INSTRUCTIONS TO FOLLOW:
Below, some lines carry pictures; leave those pictures out and retype exactly the lines from the one with "Draft (114, 1010)" through the one with "Eleonora Passeri (71, 1098)".

****************

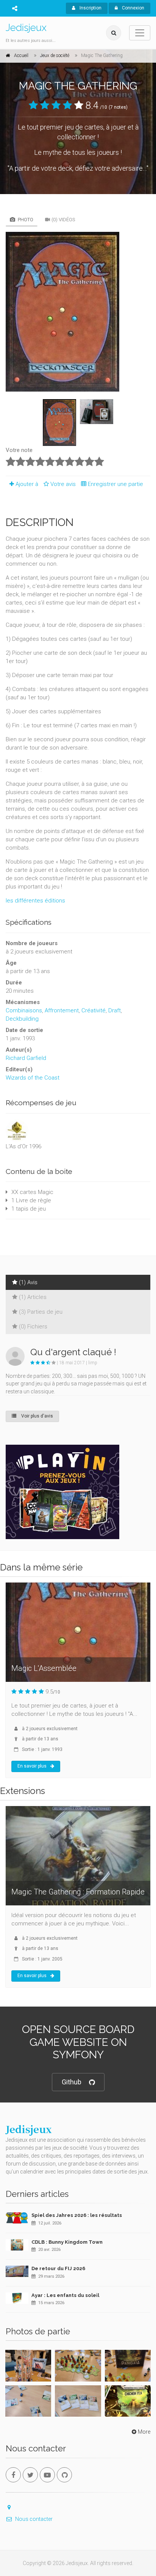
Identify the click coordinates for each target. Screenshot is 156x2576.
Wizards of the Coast (32, 1077)
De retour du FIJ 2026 (58, 2268)
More (144, 2432)
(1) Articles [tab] (33, 1297)
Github (71, 2082)
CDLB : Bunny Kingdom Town (67, 2242)
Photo (25, 219)
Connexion (132, 8)
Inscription (89, 8)
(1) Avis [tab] (28, 1282)
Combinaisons (24, 1010)
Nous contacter (34, 2519)
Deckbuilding (22, 1018)
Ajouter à (27, 484)
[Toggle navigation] (139, 32)
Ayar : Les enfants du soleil (65, 2295)
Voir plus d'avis (36, 1416)
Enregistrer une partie (115, 484)
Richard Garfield (26, 1058)
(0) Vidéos (63, 219)
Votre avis (63, 484)
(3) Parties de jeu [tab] (40, 1311)
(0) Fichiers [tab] (33, 1326)
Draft (114, 1010)
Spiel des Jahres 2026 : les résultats (76, 2215)
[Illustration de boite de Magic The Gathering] (78, 312)
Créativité (93, 1010)
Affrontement (62, 1010)
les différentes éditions (35, 900)
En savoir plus (32, 1766)
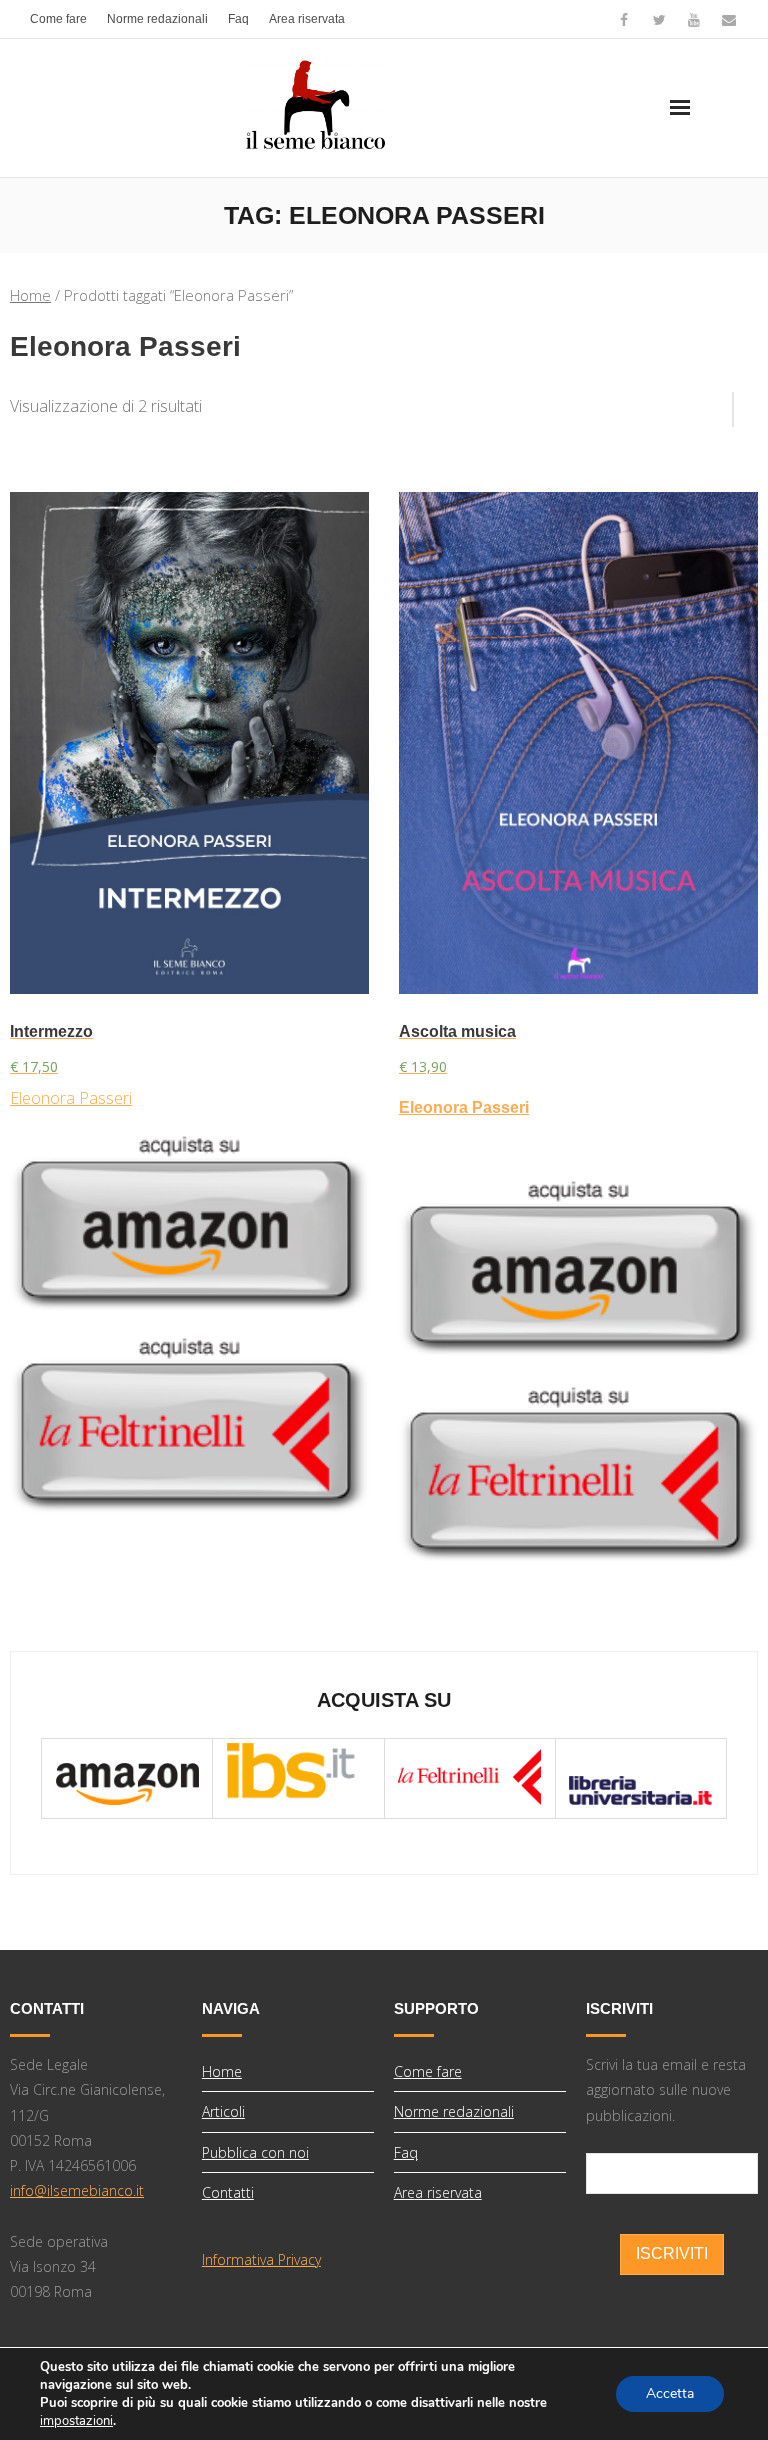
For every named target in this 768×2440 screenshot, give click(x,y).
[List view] (746, 402)
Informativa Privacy (261, 2259)
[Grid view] (723, 402)
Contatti (228, 2192)
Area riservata (307, 19)
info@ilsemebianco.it (77, 2190)
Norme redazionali (157, 19)
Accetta (670, 2393)
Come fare (58, 19)
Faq (238, 19)
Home (30, 295)
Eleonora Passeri (71, 1098)
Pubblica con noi (255, 2152)
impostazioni (76, 2421)
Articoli (223, 2111)
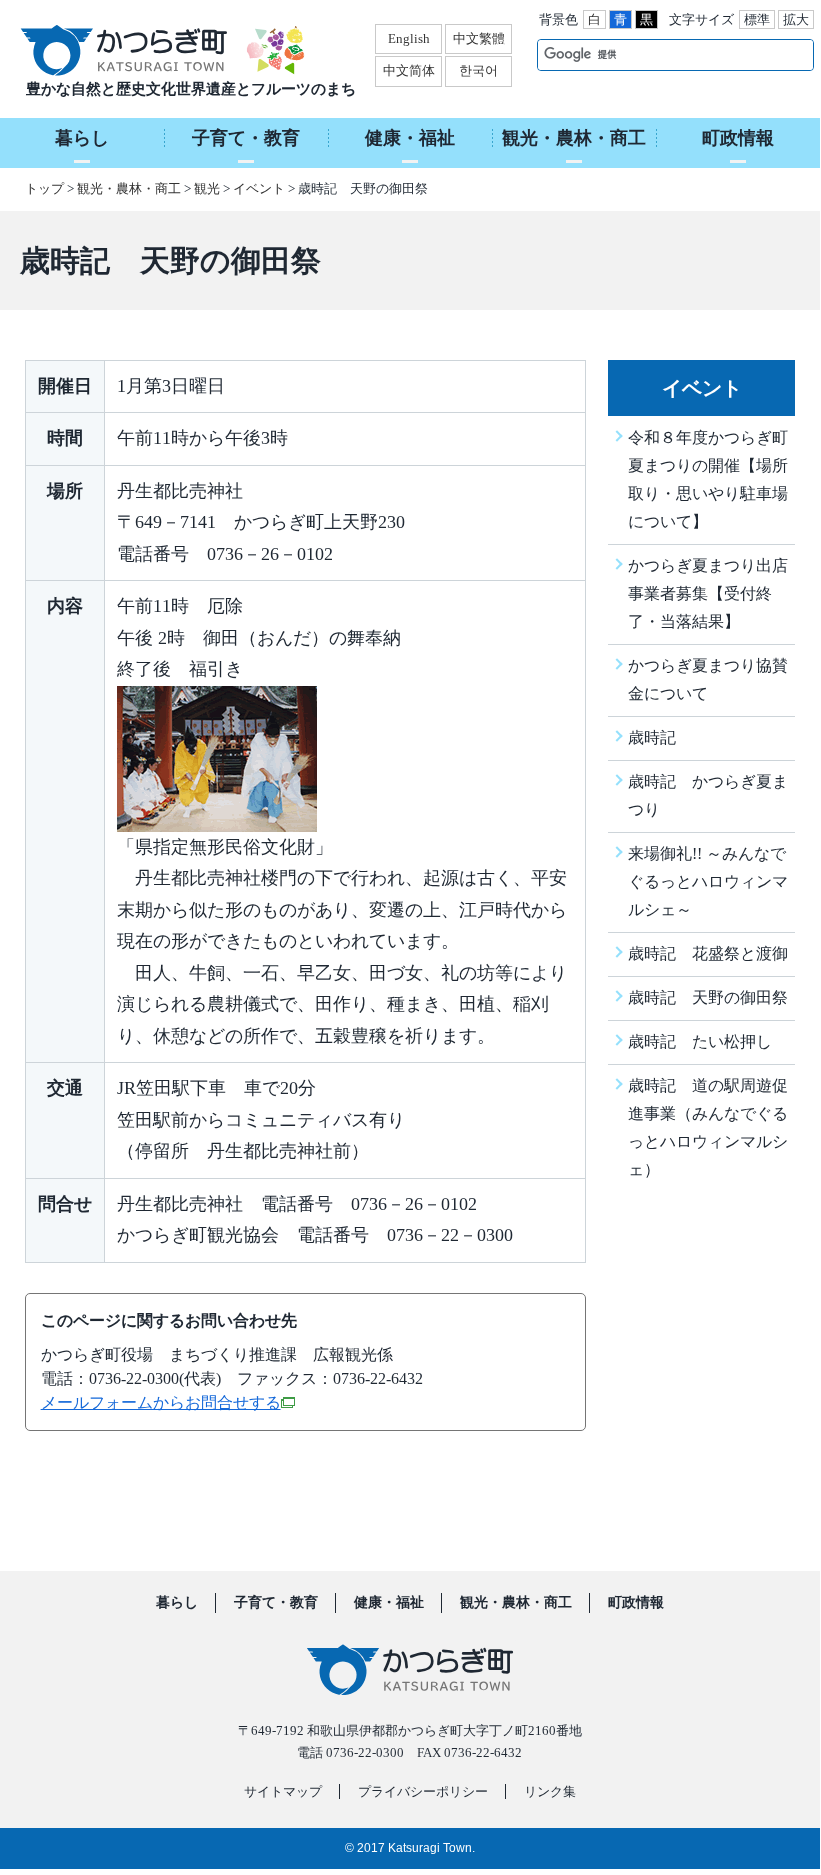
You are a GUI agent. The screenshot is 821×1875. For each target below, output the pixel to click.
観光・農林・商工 (129, 188)
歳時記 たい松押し (700, 1041)
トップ (44, 188)
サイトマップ (283, 1791)
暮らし (177, 1603)
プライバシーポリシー (423, 1791)
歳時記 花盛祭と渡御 (708, 953)
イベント (259, 188)
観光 (207, 188)
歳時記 (652, 737)
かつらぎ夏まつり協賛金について (708, 679)
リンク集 (550, 1791)
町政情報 (636, 1603)
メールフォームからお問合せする (161, 1402)
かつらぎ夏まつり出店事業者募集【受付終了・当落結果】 (708, 593)
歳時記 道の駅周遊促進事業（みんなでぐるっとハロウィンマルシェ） (708, 1127)
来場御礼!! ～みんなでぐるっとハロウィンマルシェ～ (708, 881)
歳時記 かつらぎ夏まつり (708, 795)
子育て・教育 (276, 1603)
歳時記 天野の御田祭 (708, 997)
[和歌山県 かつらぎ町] (148, 50)
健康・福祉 (389, 1603)
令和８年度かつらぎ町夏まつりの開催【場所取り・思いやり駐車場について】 (708, 479)
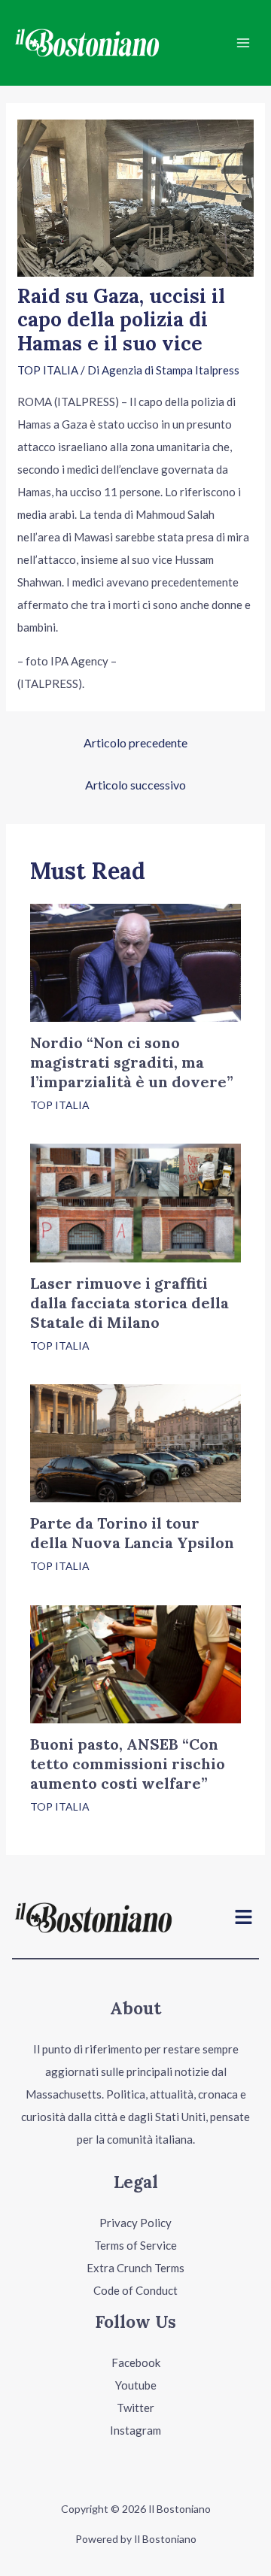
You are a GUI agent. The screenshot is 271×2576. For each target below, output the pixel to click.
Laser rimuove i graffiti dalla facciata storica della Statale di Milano (129, 1303)
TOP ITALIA (47, 370)
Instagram (135, 2430)
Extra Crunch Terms (135, 2267)
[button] (244, 1918)
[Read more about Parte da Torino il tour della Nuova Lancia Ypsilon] (135, 1442)
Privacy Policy (135, 2222)
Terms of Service (135, 2245)
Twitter (135, 2407)
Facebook (135, 2362)
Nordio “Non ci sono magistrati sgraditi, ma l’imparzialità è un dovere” (131, 1062)
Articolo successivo (135, 784)
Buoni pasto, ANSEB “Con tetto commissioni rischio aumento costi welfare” (127, 1764)
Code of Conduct (135, 2290)
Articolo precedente (135, 742)
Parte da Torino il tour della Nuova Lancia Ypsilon (132, 1533)
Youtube (136, 2385)
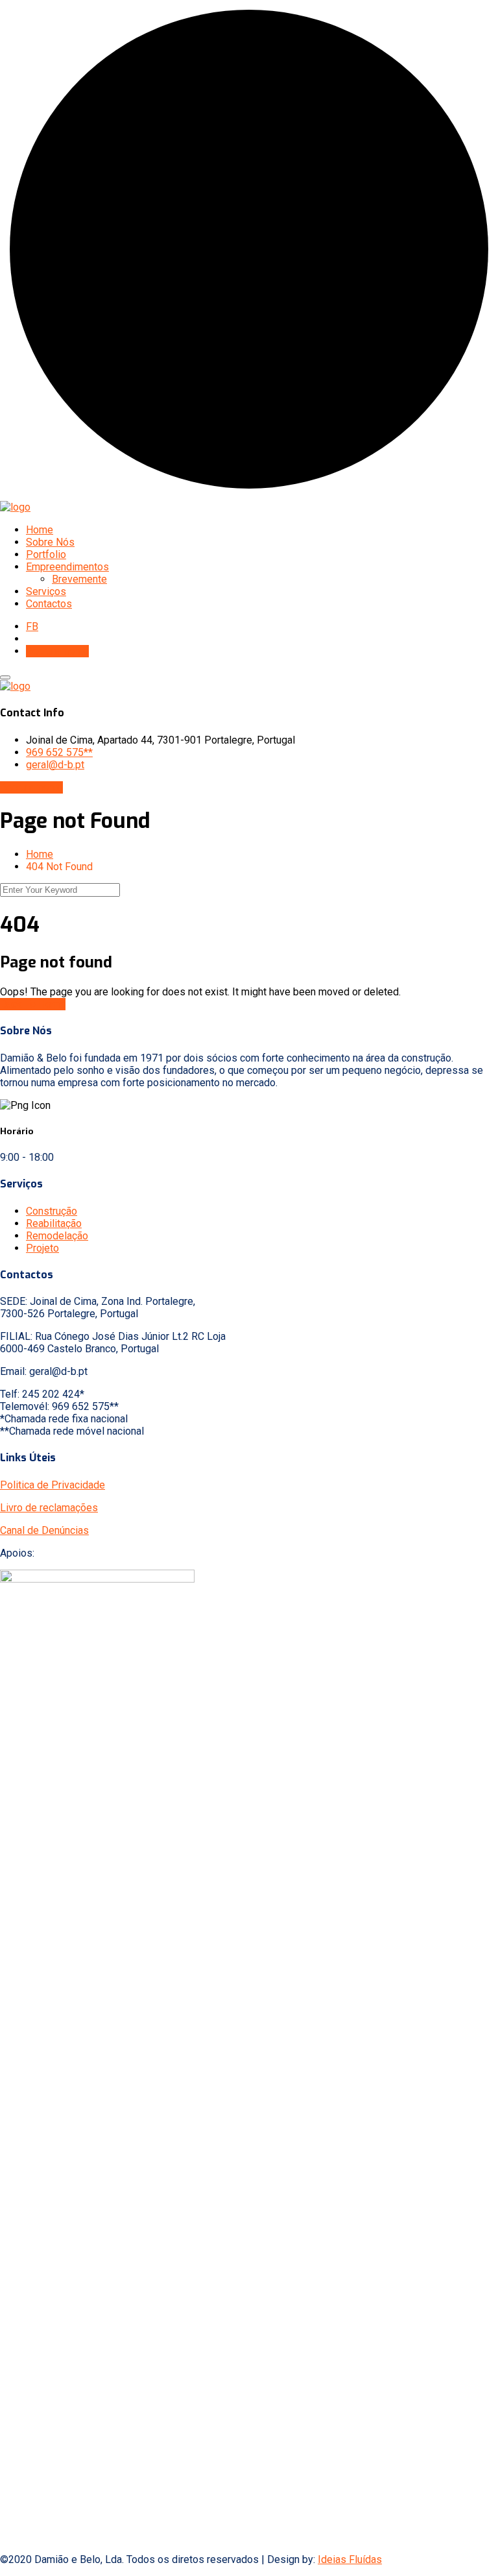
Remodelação (57, 1236)
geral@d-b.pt (55, 765)
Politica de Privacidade (52, 1485)
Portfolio (46, 554)
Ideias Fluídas (350, 2559)
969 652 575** (59, 752)
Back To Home (32, 1004)
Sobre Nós (50, 542)
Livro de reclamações (49, 1507)
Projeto (42, 1248)
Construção (51, 1211)
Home (39, 530)
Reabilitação (54, 1223)
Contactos (49, 604)
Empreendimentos (67, 567)
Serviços (46, 591)
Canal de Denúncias (44, 1530)
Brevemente (79, 579)
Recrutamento (57, 651)
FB (32, 626)
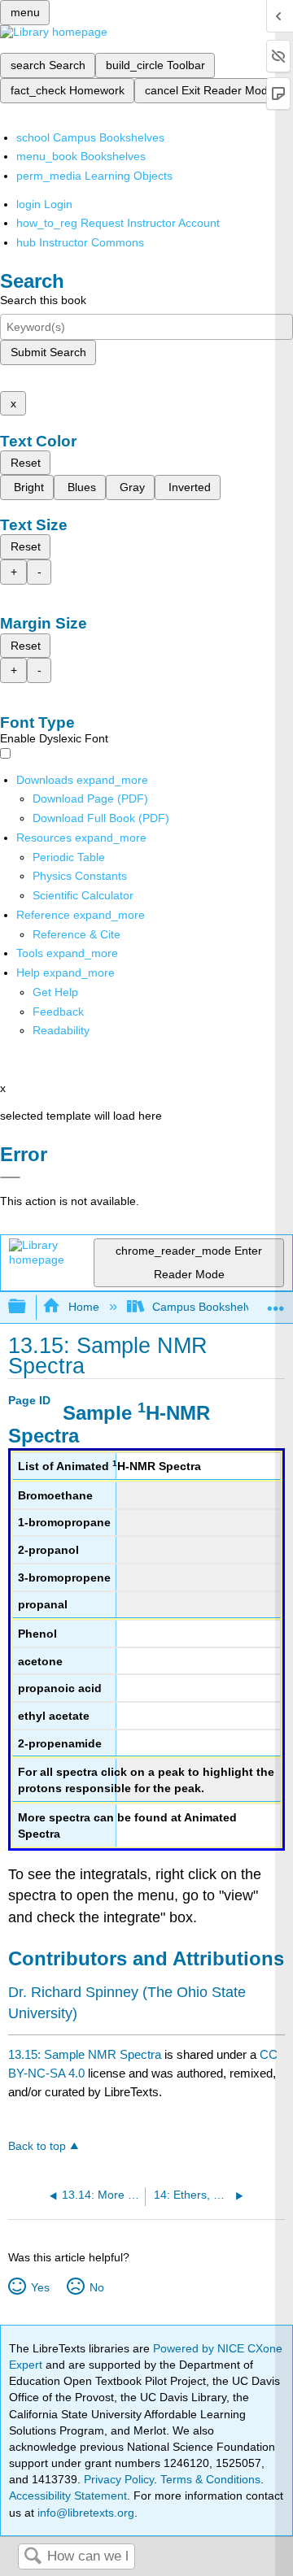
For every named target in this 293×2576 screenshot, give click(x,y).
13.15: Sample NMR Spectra (84, 2054)
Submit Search (48, 352)
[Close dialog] (10, 1177)
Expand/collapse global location (276, 1302)
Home (83, 1306)
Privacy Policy (119, 2479)
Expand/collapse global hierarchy (27, 1307)
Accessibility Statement (68, 2495)
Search (32, 2556)
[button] (58, 1011)
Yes (40, 2287)
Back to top (37, 2146)
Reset (26, 462)
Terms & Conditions (210, 2479)
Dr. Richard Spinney (73, 1992)
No (96, 2287)
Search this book (43, 300)
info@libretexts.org (84, 2512)
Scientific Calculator (83, 895)
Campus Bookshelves (208, 1306)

****************

ANSWER TO THIS PROBLEM:
Draft (114, 1010)
Spiel des Jahres 2026 : les résultats (76, 2215)
[Illustration de boite de Magic The Gathering] (78, 312)
Créativité (93, 1010)
Affrontement (62, 1010)
les différentes éditions (35, 900)
En savoir plus (32, 1766)
For every named target in this 768×2440 screenshot, give click(x,y).
[List view] (746, 402)
Informativa Privacy (261, 2259)
[Grid view] (723, 402)
Contatti (228, 2192)
Area riservata (307, 19)
info@ilsemebianco.it (77, 2190)
Norme redazionali (157, 19)
Accetta (670, 2393)
Come fare (58, 19)
Faq (238, 19)
Home (30, 295)
Eleonora Passeri (71, 1098)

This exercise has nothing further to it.